Does the 40-hour work week law cover Wall Street back-office staff who process trades and resolve discrepancies? And legal niceties aside, could paying workers for overtime ever be put into practice in the frenetic and hyper-competitive securities business?
Those questions arise from a lawsuit filed this week against Merrill Lynch and its new corporate parent, Bank of America.
Plaintiffs Andrea Levine and Ivey Moore are derivatives settlement specialists who joined Merrill in 2007 and still work there. Each receives a $65,000 salary and less than $5,000 bonus, says attorney Brian Schaffer of Fitapelli & Schaffer, LLP, the New York law firm representing the Merrill Lynch plaintiffs. Merrill and B of A aren't commenting on the suit.
The popular belief that only hourly or blue-collar workers are entitled to extra pay for longer work weeks is a myth, several employment law specialists who work on either side of the issue told eFinancialCareers News.
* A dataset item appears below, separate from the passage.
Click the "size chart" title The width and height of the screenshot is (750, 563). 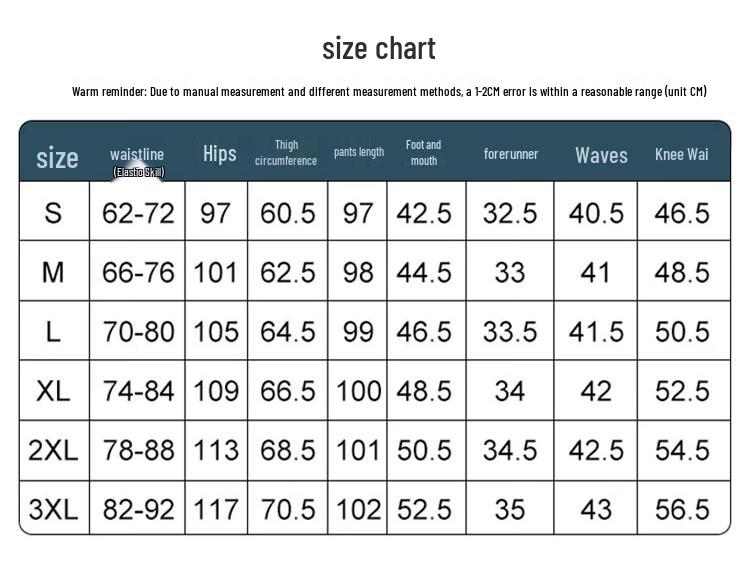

In reality, federal law sets out very specific criteria that must be satisfied to make a particular job "exempt" from overtime pay.
Stock Brokers, Mortgage Brokers, Accountants
"In every industry it's worthwhile for employees to consider the question of whether they're truly exempt," says Dan Getman, a New Paltz, N.Y. attorney who represents employees in pay cases. "There are many industries in which it's industry practice to treat people as exempt when (legally) they're not."
Within the finance and accounting world, past rulings extended overtime pay to financial advisers, mortgage brokers, and even accountants who perform data-entry work in a Big Four CPA firm.
Based on Fair Labor Standards Act rules, Schaffer says back-office workers in banking "are generally entitled to overtime. They're not doing jobs that require independent discretion and their ability to use their own judgment" - one key factor that would make their work exempt from overtime. "A lot of these people that have left Merrill and have gone to other institutions then did receive overtime," he adds.
Merrill Lawsuit Details
The complaint was filed as a collective action on behalf of the two named plaintiffs and "all those similarly situated" - all who worked for the defendants in the same capacity at any time in the last three years. It states that Merrill and Bank of America currently employ over 30 derivatives settlement specialists.
According to the complaint, those employees process and confirm trades and resolve payment discrepancies involving derivative products. Their duties include inputting data, reviewing items listed on a daily report and ensuring coupon and fee payments are received on the settlement date.
It also says that others who work alongside the plaintiffs and perform "the exact same duties" but are consultants rather than Merrill Lynch employees, get paid time-and-a-half for working beyond 40 hours a week.